Brussels – European military integration can and must be a goal to be achieved, but priority must be given to the industry in the field. The key to the EU’s immediate future lies in making the necessary choices without giving in to impulse. “The common European army is an ideal path; right now, I don’t think it is imaginable to transfer our armed forces under European command,” premised Defence Secretary Matteo Perego of Cremnago, convinced that “what is needed today is to strengthen our capacity, the competitiveness of our companies.”
The undersecretary of defence charts the course at the Connact Defence & Security 2025 event, titled “Common European Defence: Financing and Industrial Integration, organized by Connact, the event platform that fosters discussion between private actors and institutions through moments of meeting and networking, and is precisely a space for discussion in this regard.

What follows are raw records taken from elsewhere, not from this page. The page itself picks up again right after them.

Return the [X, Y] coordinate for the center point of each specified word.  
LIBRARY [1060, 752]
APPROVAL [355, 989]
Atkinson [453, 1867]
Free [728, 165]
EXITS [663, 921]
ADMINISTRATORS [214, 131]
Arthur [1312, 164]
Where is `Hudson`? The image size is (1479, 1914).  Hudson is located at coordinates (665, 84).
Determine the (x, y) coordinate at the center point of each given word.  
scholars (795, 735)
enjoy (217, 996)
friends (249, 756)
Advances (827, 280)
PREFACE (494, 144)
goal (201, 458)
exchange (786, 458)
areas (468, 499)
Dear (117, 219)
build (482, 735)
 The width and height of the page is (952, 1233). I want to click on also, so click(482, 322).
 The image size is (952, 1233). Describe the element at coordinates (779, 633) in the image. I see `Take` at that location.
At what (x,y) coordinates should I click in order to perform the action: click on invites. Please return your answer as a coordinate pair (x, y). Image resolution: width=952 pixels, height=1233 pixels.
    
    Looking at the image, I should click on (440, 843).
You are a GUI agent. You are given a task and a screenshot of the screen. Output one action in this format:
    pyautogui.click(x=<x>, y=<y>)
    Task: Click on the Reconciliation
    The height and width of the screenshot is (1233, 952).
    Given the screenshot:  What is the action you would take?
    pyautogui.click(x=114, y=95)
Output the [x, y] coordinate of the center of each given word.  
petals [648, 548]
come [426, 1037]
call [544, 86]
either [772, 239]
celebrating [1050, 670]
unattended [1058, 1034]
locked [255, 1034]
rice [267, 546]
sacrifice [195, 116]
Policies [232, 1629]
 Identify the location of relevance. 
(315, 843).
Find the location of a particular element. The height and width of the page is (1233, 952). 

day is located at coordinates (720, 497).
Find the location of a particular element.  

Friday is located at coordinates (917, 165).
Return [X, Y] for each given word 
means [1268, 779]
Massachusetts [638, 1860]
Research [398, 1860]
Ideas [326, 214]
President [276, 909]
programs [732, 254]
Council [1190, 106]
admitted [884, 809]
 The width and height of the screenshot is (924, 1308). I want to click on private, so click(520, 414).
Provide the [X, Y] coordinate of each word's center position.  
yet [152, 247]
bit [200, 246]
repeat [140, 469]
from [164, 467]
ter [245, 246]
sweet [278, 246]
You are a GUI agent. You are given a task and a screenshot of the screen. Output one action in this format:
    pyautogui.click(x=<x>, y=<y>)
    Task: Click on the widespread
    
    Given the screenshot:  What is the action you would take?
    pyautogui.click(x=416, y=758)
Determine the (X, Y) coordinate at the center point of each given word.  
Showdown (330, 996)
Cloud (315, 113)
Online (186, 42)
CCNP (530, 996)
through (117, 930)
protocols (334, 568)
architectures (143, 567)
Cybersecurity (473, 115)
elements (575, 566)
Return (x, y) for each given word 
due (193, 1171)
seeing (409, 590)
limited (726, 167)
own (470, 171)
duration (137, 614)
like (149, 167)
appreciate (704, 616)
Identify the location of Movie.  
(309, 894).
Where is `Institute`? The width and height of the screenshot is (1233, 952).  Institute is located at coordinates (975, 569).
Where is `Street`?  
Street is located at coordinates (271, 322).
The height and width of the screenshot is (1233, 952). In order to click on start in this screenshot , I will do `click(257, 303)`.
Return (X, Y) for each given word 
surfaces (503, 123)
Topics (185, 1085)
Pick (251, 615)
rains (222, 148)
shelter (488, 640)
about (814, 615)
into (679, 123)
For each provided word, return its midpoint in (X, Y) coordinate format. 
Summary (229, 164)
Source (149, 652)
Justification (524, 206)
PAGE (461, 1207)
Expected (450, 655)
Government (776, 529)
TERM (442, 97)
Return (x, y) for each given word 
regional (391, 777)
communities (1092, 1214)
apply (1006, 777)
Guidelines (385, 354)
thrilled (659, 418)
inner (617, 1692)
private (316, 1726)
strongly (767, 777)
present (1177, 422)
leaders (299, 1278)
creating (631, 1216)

“There are too many fighters and too many different ones,” laments Perego of Cremnago in an attempt to explain how and to what extent the coexistence of 27 different systems is neither compatible nor sustainable with the changing needs dictated by changed international scenarios. “The excellent is the enemy of the good,” he points out. “Let’s start doing what is needed.” Developed in terms of integration, it means leaving the dream of a common European army, however lulled by the Italian government majority, in the background, to focus on goals more achievable in the short term.
“The right thing, I believe, is to strengthen the capacity of individual states and industrial cooperation,” insists the undersecretary of Defence, whose “creed” is also about the country. “On our own as Italians, we cannot compete, especially if we think about the big countries,” he says, citing Russia, China, and even more India. In the latter country, he points out and argues, “There are 700 million people with an average age of 25; who knows how many engineers the Indian state will produce.” The challenge is also this: in a Europe where the skilled workforce is scarce and the population ages, exposing it to structural economic weaknesses.
The government accepts this and other challenges related to the new defence agenda. “We support a program to strengthen our defence,” Cremnago’s Perego stresses again, convinced that European Commission initiatives are going in the right direction. “The 2030 readiness plan touches on things that need to be strengthened, such as new technologies and air defences, and on the other hand, it requires increasing the level of investment.”
The task is not an easy one. “Defence cannot be understood as welfare decline,” and at the same time—the undersecretary of defence acknowledges—revitalising the sector’s industry and European industrial integration of the sector means “investing substantial resources in a world where obsolescence is more frequent.” Because, he points out, “a drone today is obsolete after six months.” Moreover, a whole new circuit that requires the absorption of “external” manufacturing players needs to be created. “To innovation also contribute those companies that normally do not deal with defence but can bring technological innovation.”